É possível a remoção de um servidor entre universidades públicas distintas?
A remoção é uma das principais formas de mudança de lotação de um servidor público, a partir do deslocamento da unidade em que este exerce suas funções. Pode ser motivada pela Administração, por pedido do servidor ou por exercício de direito subjetivo adquirido em hipóteses específicas — nos casos de acompanhamento de cônjuge, por motivo de saúde de cônjuge ou dependente, ou por aprovação em processo seletivo com mais interessados do que vagas disponíveis.
Para entender melhor as hipóteses de remoção, recomendamos a leitura do artigo do escritório: “Entenda como funciona a remoção de servidor público e quais são os seus direitos”.
Uma dúvida recorrente sobre o tema diz respeito à possibilidade de remoção entre universidades federais distintas, especialmente diante do requisito previsto no art. 36 da Lei nº 8.112/1990, que exige a permanência no mesmo quadro funcional. Afinal, universidades federais possuem quadros unificados ou autônomos?

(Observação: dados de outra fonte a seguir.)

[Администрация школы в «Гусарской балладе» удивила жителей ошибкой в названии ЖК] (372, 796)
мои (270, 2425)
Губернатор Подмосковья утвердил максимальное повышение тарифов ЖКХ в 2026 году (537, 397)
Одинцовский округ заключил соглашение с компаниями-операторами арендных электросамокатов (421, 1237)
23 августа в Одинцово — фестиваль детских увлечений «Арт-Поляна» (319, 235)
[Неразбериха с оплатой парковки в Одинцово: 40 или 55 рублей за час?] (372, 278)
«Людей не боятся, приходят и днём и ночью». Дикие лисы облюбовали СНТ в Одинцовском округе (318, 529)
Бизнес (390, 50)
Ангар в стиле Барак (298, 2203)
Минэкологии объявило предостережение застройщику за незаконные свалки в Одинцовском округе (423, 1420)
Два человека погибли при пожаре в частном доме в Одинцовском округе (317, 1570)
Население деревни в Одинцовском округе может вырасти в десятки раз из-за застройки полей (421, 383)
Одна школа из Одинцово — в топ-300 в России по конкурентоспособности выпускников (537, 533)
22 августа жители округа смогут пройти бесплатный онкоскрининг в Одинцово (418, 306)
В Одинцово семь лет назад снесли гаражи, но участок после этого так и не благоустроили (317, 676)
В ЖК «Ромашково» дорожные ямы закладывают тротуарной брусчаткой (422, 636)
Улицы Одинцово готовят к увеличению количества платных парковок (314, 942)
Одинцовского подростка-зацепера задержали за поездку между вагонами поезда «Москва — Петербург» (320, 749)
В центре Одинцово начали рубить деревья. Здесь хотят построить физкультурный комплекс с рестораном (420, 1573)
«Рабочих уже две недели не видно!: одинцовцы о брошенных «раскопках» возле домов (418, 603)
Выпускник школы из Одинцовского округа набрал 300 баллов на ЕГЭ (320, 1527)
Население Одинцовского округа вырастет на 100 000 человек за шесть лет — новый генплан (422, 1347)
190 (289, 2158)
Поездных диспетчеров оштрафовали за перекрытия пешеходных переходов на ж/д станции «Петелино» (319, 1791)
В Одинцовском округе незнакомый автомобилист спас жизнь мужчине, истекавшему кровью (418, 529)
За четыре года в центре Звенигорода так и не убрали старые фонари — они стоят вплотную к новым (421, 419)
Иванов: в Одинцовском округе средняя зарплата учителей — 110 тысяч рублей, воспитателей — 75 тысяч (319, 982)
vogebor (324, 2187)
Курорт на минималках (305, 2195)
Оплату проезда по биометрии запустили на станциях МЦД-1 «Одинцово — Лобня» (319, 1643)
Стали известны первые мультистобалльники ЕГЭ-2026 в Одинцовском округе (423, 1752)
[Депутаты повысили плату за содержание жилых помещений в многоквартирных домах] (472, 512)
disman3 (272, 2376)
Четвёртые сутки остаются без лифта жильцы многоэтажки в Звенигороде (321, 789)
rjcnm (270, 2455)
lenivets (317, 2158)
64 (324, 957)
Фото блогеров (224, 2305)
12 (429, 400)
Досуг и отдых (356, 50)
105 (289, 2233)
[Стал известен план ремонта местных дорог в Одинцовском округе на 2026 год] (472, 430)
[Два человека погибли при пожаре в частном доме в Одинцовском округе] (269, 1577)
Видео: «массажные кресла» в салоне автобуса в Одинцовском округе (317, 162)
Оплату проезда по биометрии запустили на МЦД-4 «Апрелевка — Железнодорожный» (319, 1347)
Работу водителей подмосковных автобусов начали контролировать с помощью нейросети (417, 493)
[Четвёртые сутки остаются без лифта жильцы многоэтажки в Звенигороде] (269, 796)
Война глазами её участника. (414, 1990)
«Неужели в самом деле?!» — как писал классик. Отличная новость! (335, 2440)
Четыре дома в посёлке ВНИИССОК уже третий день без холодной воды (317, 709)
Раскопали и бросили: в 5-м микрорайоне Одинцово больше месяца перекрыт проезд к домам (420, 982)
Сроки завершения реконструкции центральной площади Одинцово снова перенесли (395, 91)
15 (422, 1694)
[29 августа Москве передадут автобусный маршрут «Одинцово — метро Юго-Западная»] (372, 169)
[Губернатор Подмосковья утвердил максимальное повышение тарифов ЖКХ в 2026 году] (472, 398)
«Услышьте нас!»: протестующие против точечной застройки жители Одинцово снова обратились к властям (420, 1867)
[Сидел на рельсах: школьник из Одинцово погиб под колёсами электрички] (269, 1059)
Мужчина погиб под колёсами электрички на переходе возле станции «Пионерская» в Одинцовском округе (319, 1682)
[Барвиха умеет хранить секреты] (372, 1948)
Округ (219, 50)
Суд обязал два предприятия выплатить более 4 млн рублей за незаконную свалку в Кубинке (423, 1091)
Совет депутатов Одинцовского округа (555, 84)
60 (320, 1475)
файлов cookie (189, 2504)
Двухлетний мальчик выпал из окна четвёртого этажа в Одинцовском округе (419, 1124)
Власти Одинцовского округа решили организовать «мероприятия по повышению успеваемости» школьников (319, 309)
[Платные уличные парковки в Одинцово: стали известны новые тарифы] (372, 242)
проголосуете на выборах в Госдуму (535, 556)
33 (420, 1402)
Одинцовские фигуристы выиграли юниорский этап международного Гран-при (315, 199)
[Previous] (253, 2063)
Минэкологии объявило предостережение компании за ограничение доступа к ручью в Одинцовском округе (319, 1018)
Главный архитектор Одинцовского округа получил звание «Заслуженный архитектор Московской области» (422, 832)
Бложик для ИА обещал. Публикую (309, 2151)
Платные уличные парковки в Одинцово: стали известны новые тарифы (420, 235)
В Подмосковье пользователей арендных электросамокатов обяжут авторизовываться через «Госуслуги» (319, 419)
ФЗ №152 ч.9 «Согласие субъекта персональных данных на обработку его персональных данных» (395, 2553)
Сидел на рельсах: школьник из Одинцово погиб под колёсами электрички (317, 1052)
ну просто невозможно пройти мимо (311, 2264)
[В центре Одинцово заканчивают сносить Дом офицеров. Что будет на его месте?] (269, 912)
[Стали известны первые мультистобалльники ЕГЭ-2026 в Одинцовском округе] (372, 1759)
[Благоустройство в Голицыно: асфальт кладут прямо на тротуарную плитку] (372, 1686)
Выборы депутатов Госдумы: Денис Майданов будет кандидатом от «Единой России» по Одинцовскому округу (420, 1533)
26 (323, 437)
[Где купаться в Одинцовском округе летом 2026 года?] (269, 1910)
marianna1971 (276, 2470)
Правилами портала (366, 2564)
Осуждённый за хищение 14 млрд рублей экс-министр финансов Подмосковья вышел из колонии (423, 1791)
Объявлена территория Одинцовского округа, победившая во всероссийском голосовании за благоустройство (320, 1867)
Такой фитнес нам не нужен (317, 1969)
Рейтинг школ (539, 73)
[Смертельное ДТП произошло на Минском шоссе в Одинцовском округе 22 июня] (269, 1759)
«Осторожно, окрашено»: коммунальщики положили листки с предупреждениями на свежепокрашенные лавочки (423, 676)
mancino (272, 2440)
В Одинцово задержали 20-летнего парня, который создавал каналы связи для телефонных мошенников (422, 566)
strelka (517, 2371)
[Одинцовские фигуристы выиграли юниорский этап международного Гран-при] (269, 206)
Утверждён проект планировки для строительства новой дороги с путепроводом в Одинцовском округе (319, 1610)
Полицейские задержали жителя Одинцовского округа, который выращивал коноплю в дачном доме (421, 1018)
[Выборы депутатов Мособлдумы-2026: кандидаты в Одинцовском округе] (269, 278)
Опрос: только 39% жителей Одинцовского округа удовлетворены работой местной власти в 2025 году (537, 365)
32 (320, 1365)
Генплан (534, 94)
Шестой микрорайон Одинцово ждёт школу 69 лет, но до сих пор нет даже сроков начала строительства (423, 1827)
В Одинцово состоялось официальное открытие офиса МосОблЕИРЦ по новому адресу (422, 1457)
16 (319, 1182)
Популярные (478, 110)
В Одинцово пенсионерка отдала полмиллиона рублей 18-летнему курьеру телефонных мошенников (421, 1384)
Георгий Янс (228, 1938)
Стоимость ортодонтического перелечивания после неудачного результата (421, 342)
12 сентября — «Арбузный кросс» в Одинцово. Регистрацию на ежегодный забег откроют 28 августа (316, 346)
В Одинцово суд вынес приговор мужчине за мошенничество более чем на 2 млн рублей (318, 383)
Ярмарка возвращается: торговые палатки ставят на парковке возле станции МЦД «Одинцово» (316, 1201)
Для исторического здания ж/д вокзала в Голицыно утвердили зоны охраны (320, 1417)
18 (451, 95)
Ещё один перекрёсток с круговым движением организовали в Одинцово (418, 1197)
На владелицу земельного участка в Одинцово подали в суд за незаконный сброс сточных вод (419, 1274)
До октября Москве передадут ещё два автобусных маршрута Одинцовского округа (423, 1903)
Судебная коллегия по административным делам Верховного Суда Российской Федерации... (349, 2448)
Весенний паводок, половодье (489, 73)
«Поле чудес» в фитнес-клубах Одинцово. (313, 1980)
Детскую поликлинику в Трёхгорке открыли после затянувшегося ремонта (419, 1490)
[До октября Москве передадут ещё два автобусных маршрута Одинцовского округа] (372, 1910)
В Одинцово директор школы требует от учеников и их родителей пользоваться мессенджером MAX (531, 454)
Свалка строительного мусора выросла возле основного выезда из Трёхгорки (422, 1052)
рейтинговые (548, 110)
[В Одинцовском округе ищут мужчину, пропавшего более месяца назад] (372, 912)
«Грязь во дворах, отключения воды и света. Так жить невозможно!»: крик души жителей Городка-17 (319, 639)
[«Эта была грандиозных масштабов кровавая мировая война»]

Interpretação do STJ: quadro funcional unificado
Embora a autonomia universitária possa levar à conclusão de que cada instituição teria um quadro funcional próprio, o Superior Tribunal de Justiça (STJ) possui entendimento consolidado no sentido de que, para fins de remoção, os cargos de professores das universidades federais devem ser considerados como pertencentes a um único quadro funcional vinculado ao Ministério da Educação (MEC), como se destaca do julgado abaixo:
AGRAVO REGIMENTAL. ADMINISTRATIVO. SERVIDORA PÚBLICA FEDERAL. REMOÇÃO. ART. 36, § ÚNICO, DA LEI 8.112/90. PROFESSORA DE UNIVERSIDADE FEDERAL. DIREITO DE SER REMOVIDA À OUTRA UNIVERSIDADE FEDERAL […] 1. O cargo de professora de Universidade Federal pode e deve ser interpretado, ainda que unicamente para fins de aplicação do art. 36, § 2º, da Lei no 8.112/90, como pertencente a um quadro de professores federais, vinculado ao Ministério da Educação. 2. Por outro lado, se fosse impedida a remoção da Professora por se tratarem as Universidades de autarquias autônomas, a norma do art. 36, § 2º, da Lei no 8.112/90 restaria inócua para diversos servidores federais que estivessem vinculados a algum órgão federal sem correspondência em outra localidade. Tome-se por conta, ainda, que o cargo de professora de Universidade Federal, certamente pode ser exercido em qualquer Universidade Federal do País. 3. É de se observar que, ainda que não se queira dar a referida interpretação à norma, o art. 226 da Constituição Federal determina a proteção à família, artigo este que interpretado em consonância com as demais normas federais aplicáveis à hipótese, demonstra ser irrazoável que se impeça uma servidora pública federal, concursada, ocupante de cargo existente em diversas cidades brasileiras, de acompanhar seu cônjuge […]
STJ, AgRg no AgRg no REsp 206.716/AM, Rel. Ministra MARIA THEREZA DE ASSIS MOURA, SEXTA TURMA, julgado em 15/03/2007.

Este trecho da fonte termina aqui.